It depends on what you mean by "back to the system."

The default zone allocation routines use the scalable_malloc implementation defined in the Darwin's standard C library project Libc (under gen.subproj). The scalable_malloc functions use three different allocation fulfillment and management implementations depending on the size of the allocation requests. Allocation requests are broken down into either small, those requesting less than 12,228 bytes, or three pages of memory; large, those requests between three and 24 pages of memory (98,304 bytes); and huge, those requesting over 24 pages of memory.

For small allocations, the scalable zone keeps a list of regions, and a linked list of free blocks within those regions. When a request is made for a block of memory, first the free list is checked to see if there is any available space, and only if there is no room in the existing regions is a new region added. As blocks are allocated and freed, the regions act as a pool of resources which can be quickly accessed by malloc without needing to call the underlying page allocation functions. For larger allocations, the zone keeps a hash table of memory blocks. The zone does not immediately destroy blocks when an process frees them. If a request for memory comes along, this free-but-not-deleted list is first checked for a large enough block to fulfill the request before requesting pages from the operating system.
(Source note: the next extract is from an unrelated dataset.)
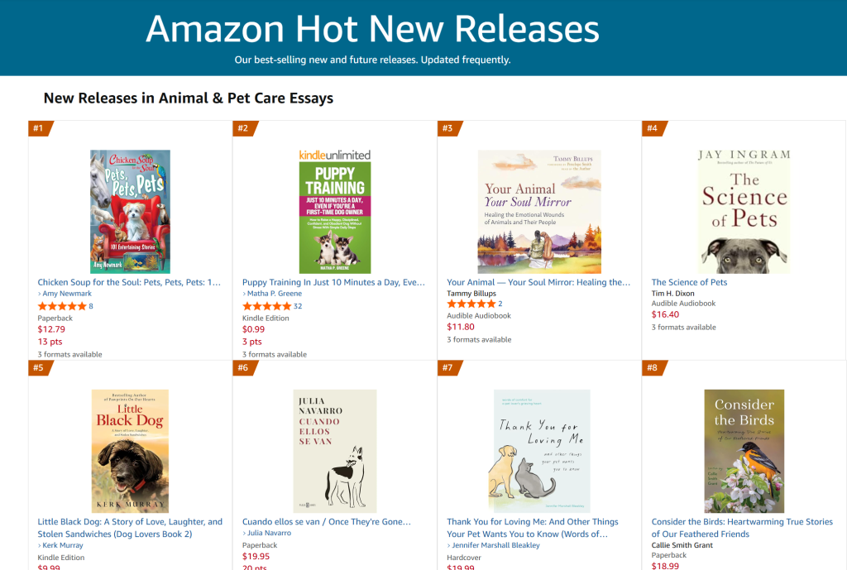Open Cuando ellos se van book cover
This screenshot has width=847, height=570.
pyautogui.click(x=335, y=451)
Finally, the zone keeps a separate list of huge memory blocks in a simple dynamic array, and doesn't try to performa any pooling of resources with these blocks. For small and large memory allocations, when you call free on a pointer to a memory location, that block of memory doesn't necessarily immediately cease to exist. Instead, the scalable zone implementation tries to keep a pool of resources at hand that can quickly fulfill requests for memory.

Cheers,
tim

On Friday, April 18, 2003, at 08:07 AM, Ben Dougall wrote:

does cocoa's runtime deal with continual allocation and deallocation of small amounts of memory from small objects reasonably? does it not release memory immediately back to the system, incase the app needs some new memory for something else the next second/minute? is there anyway for your app to reserve a chunk/block of memory, so when it allocates and deallocates it doesn't release the memory back to the system but keeps it for later?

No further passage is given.